Question

How do you solve `8/(x-4) -3=1/(x-10)`?

Answer 1

`x_(1,2) = (49 +- 7)/6`

Explanation:

The first thing to notice here is that you have two values of `x` for which the denominators are equal to zero.

This means that any possible solution set will not include thes values. In other words, you need

`x - 4 !=0 implies x != 4" "` and `" "x - 10 != 0 implies x != 10`

The next thing to do is use the common denominator of the two fractions, which is equal to `(x-4)(x-10)`, to rewrite the equation without denominators.

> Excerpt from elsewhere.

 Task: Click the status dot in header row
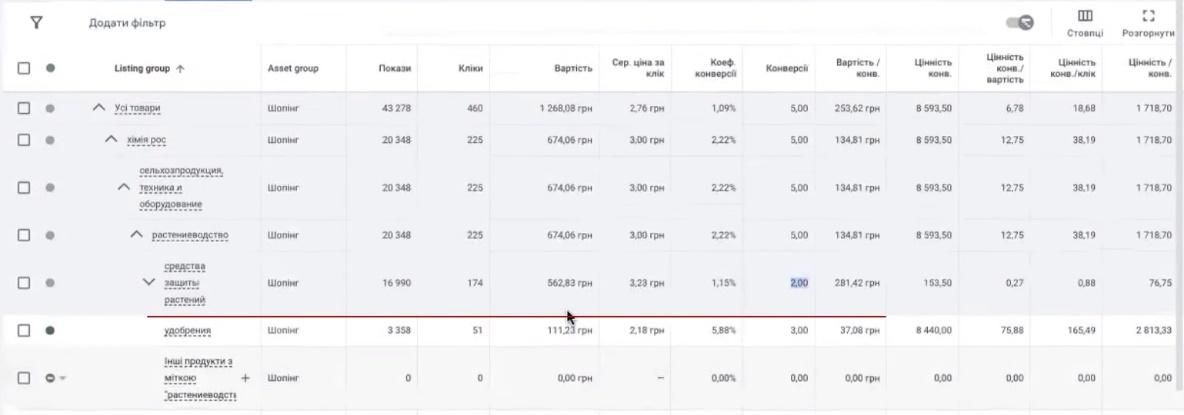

To do that, multiply the first fraction by `1 = (x-10)/(x-10)`, `3` by `1 = ((x-4)(x-10))/((x-4)(x-10))`, and the second fraction by `1 = (x-4)/(x-4)`.

This will get you

`8/(x-4) * (x-10)/(x-10) - 3 * ((x-4)(x-10))/((x-4)(x-10)) = 1/(x-10) * (x-4)/(x-4)`

`(8(x-10))/((x-4)(x-10)) - (3(x-4)(x-10))/((x-4)(x-10)) = (x-4)/((x-4)(x-10))`

This is of course equivalent to

`8x - 80 - 3(x^2 - 14x + 40) = x-4`

`7x - 76 - 3x^2 + 42x- 120 = 0`

`3x^2 - 49x +196 = 0`

Use the quadratic formula to find the two roots of this quadratic equation

`x_(1,2) = (-(-49) +- sqrt( (-49)^2 - 4 * 3 * 196))/(2 * 3)`

`x_(1,2) = (49 +- sqrt(49))/6 = (49 +- 7)/6`

Therefore, you have

`x_1 = (49 - 7)/6 = 7" "` and `x_2 = (49 + 7)/6 = 28/3`

Since both solutions satisfy the condtions `x !=4` and `x != 10`, both will be valid solutions to the original equation.